» MATERIAL TO PROCESS
◇ ◇ ◇ ◇
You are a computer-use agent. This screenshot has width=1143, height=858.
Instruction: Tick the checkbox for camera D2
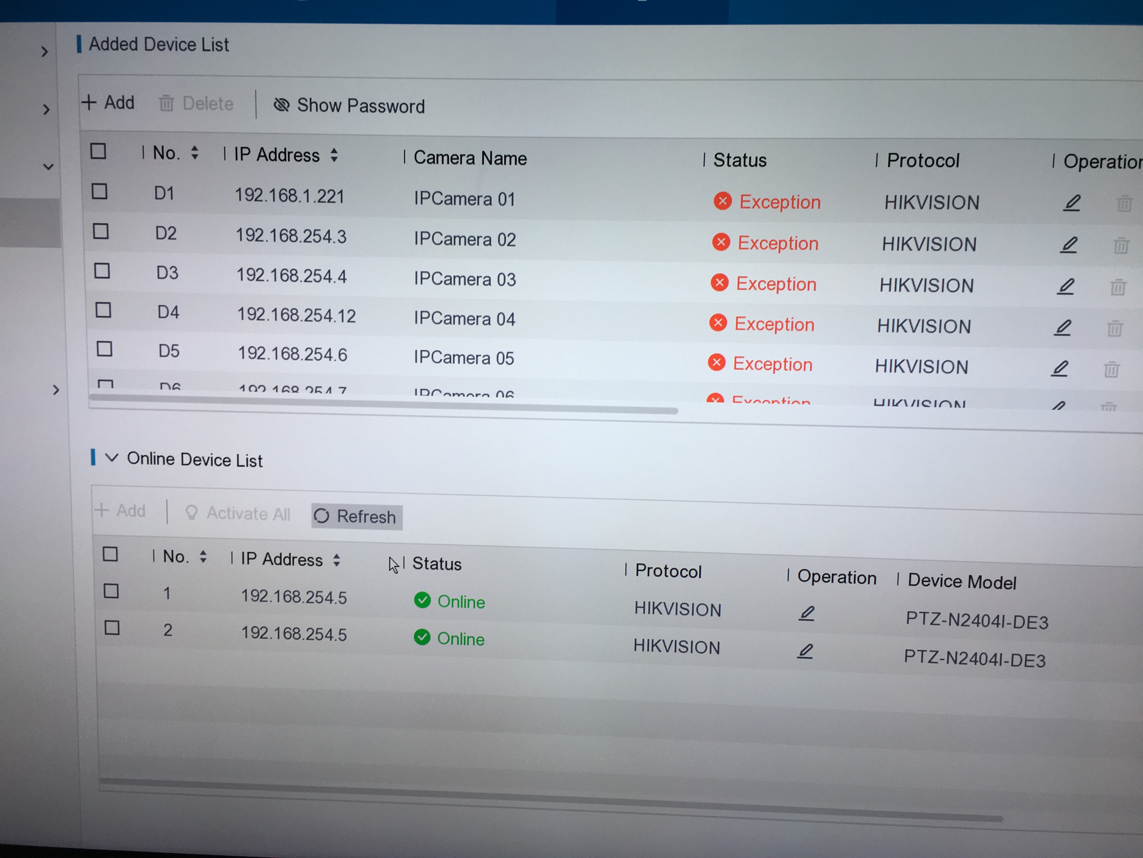[101, 231]
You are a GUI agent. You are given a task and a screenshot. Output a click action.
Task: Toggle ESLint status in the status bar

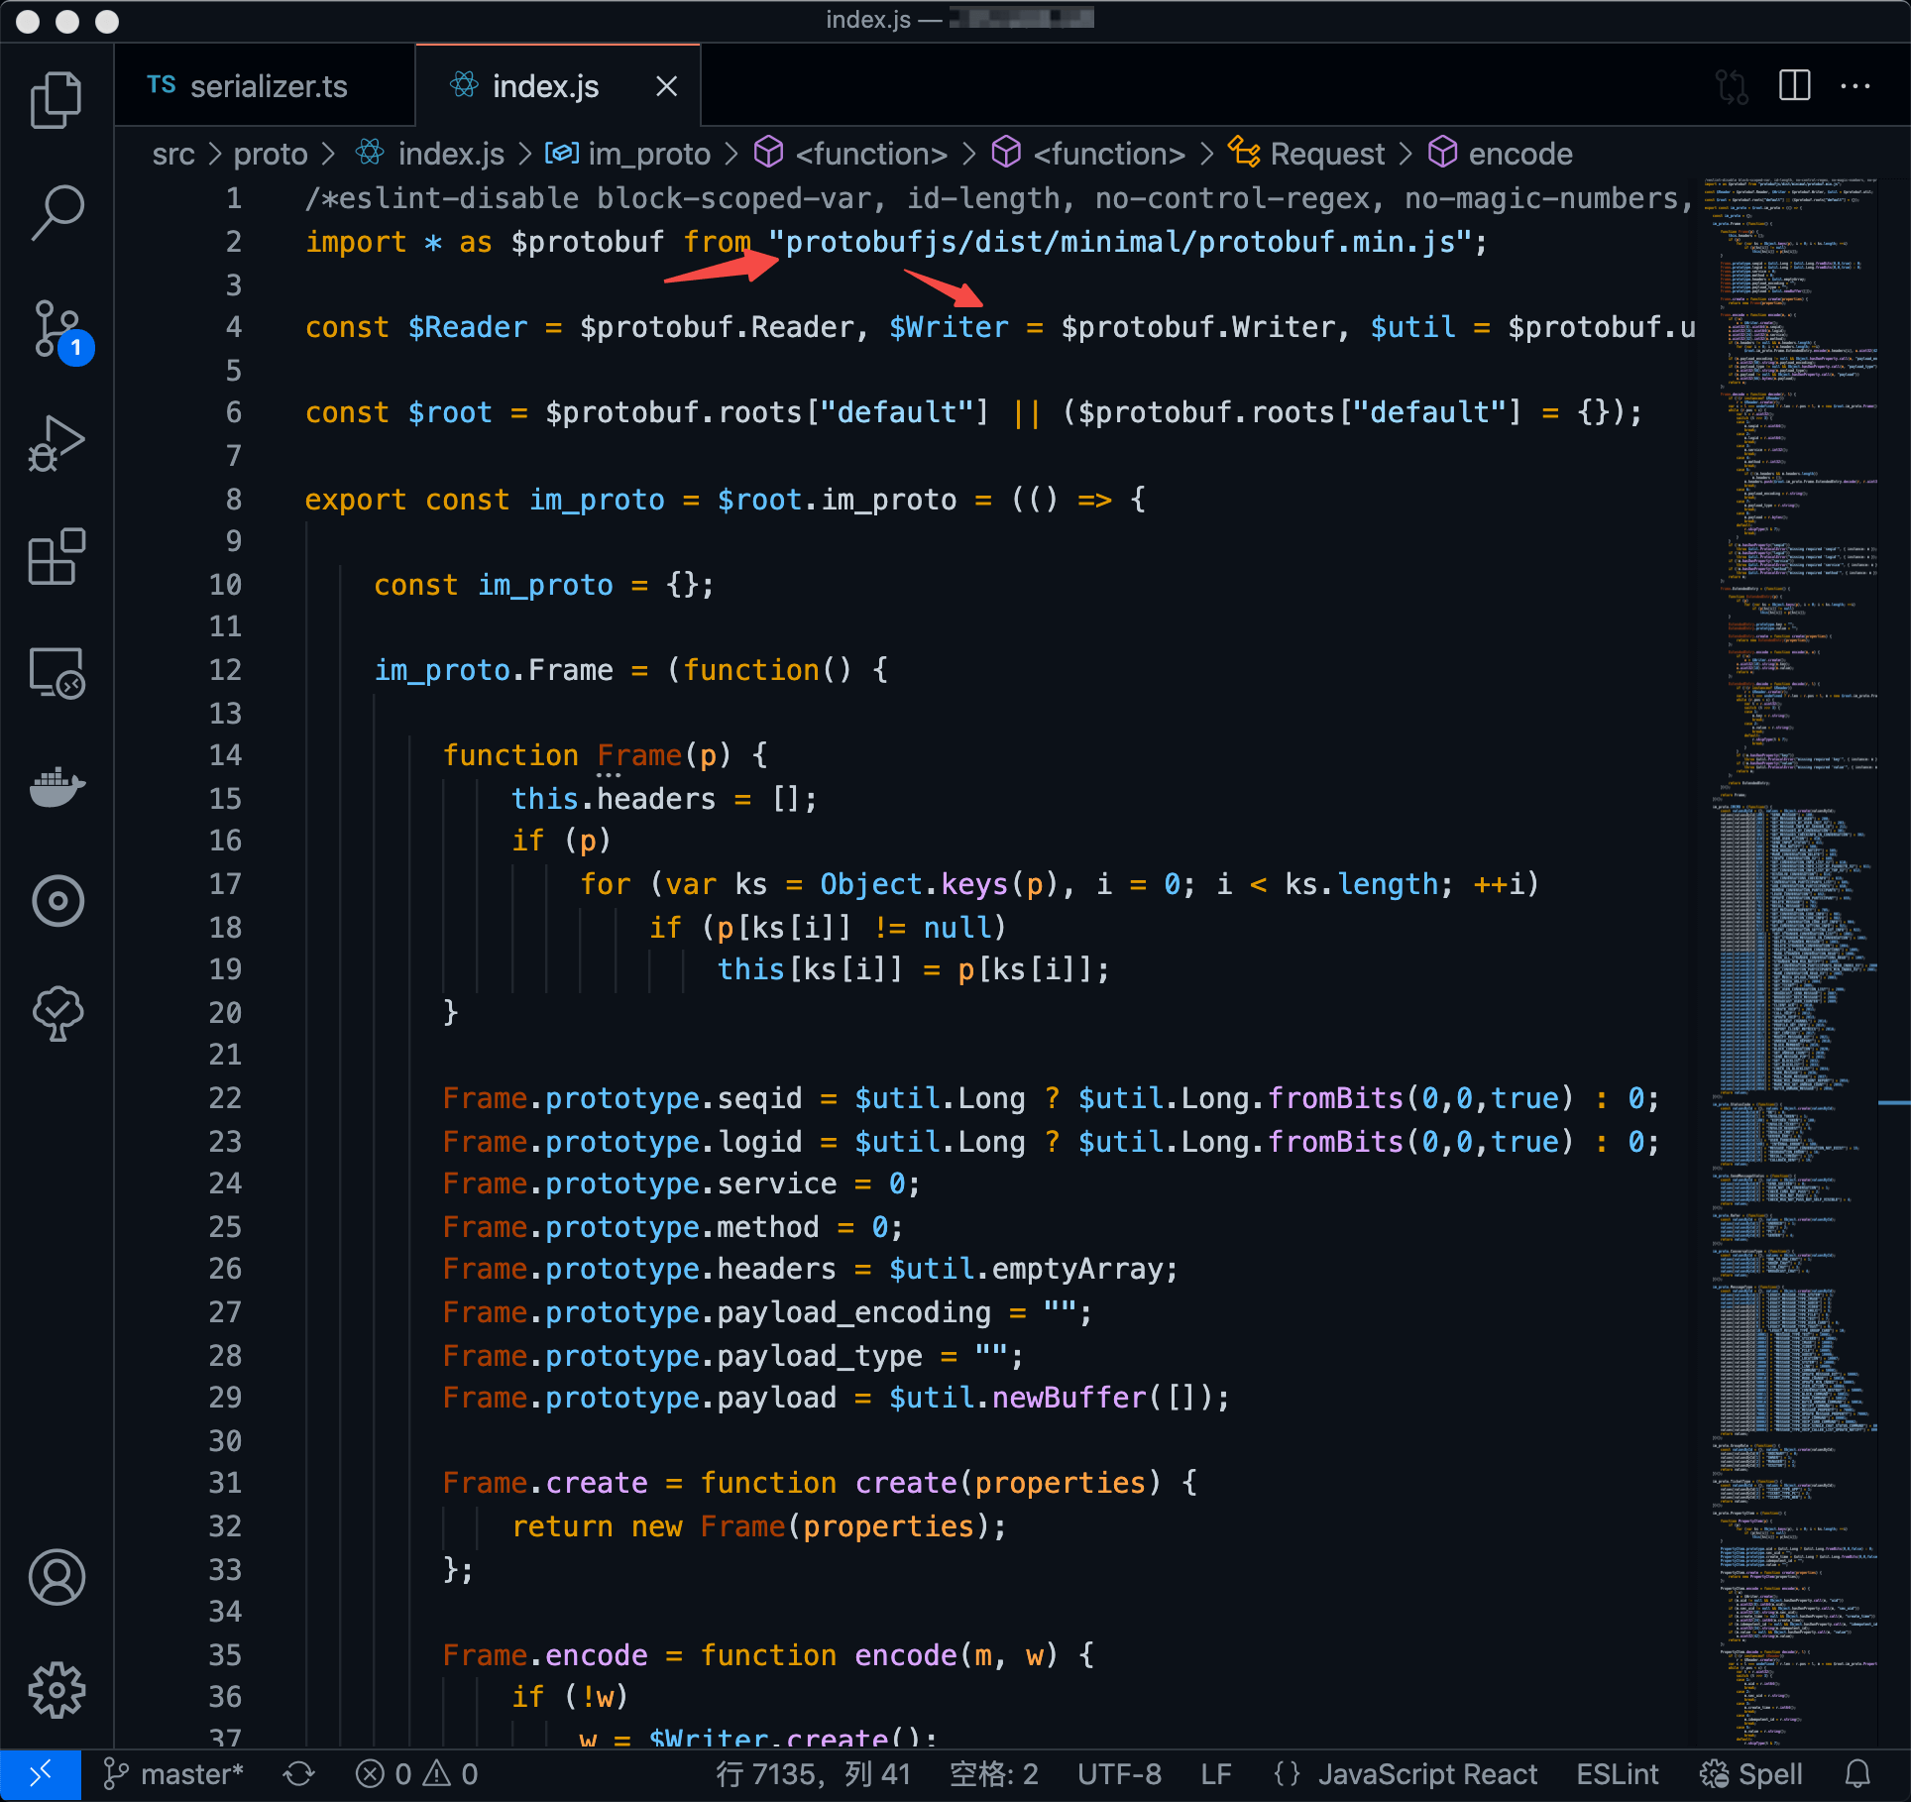click(x=1617, y=1773)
◇ ◇ ◇ ◇
» TO DO
Only lines with the string "agent" belong in the answer; copy each of them from the listing.

» RESULT BELOW
You are a computer-use agent. This screenshot has width=1143, height=858.
You are a GUI agent. You are given a task and a screenshot. Output a click action.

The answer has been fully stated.